Apocalyptic Horror berangkat dari ancaman kehancuran dunia atau peradaban. Sementara Demonic Horror menempatkan iblis, setan, atau kerasukan sebagai sumber ancaman. Adapun Psychological Horror membangun ketakutan melalui trauma, paranoia, rasa bersalah, serta gangguan persepsi manusia.

Menurut Budi, ketiga pendekatan tersebut kini banyak digunakan sineas Indonesia untuk memperkaya cerita horor sehingga tidak hanya bergantung pada kemunculan sosok hantu.

Ia menegaskan, film horor Indonesia bukan sekadar sarana untuk menakut-nakuti penonton. Genre tersebut juga dapat menjadi medium untuk memperkenalkan budaya, tradisi, sejarah, kepercayaan hingga wajah masyarakat Indonesia.

Hasto Broto: Sutradara Fokus Membuat Film Terbaik

Sementara itu, sutradara Hasto Broto mengatakan setiap sutradara memiliki tanggung jawab untuk menghadirkan karya terbaik, terlepas dari genre yang dikerjakan, baik horor, drama, komedi maupun komedi horor.

Menurut Hasto, ketika produser meminta sebuah genre tertentu untuk dibuat menjadi film, tugas sutradara adalah mengeksekusi cerita dengan kualitas terbaik. Adapun keberhasilan secara komersial, menurut dia, tidak dapat dipastikan.
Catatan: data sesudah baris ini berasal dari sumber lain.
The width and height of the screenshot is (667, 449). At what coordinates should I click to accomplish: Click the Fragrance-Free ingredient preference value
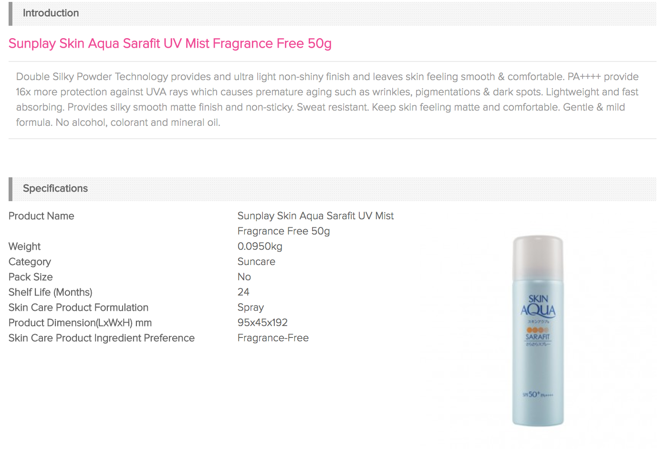(273, 338)
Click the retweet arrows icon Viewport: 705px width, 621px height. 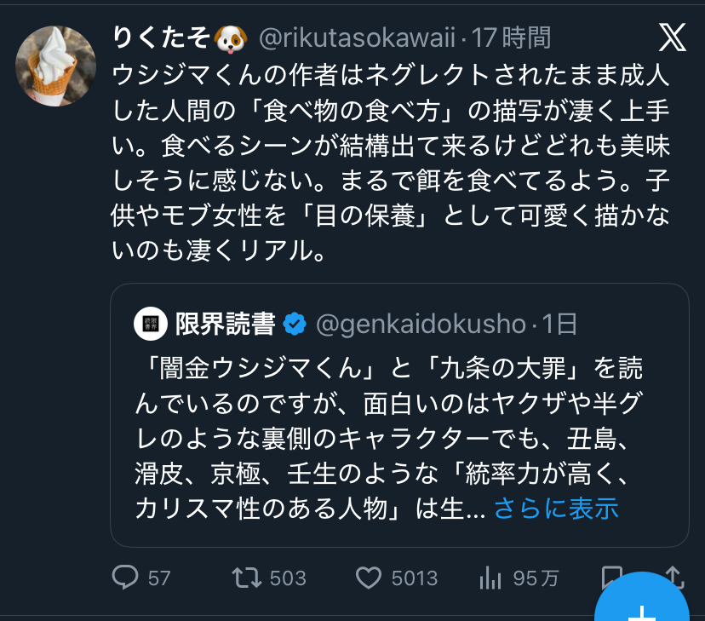coord(245,578)
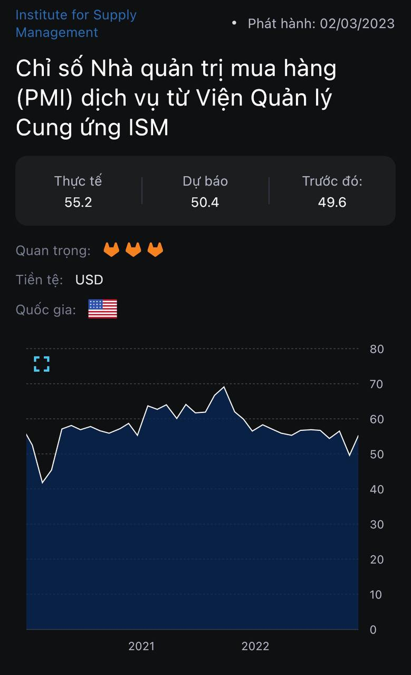Tap the USD currency value
The image size is (411, 675).
point(89,279)
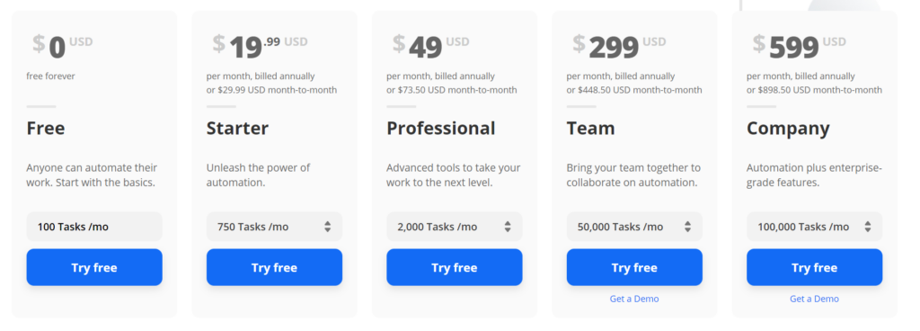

“Siapa pun sutradaranya pasti ingin membuat film yang terbaik. Genre apa pun, eksekusinya harus bagus. Soal komersial, itu tidak bisa dijamin. Film yang ramai di media sosial pun belum tentu membuat orang datang ke bioskop,” ujarnya.

Hasto menambahkan, benang merah film horor tetap berada pada kemampuannya menghadirkan rasa takut kepada penonton. Namun, rasa takut tersebut dapat dibangun melalui berbagai pendekatan, mulai dari mitos, tradisi, spiritualitas hingga konflik manusia.

Ia juga mengingatkan bahwa perfilman Indonesia tidak hanya kaya dengan film horor. Berbagai film juga mengangkat isu edukasi dan kemanusiaan, termasuk film bertema disabilitas yang dinilai dapat membuka perspektif masyarakat mengenai ruang dan kesempatan bagi penyandang disabilitas untuk berkarya.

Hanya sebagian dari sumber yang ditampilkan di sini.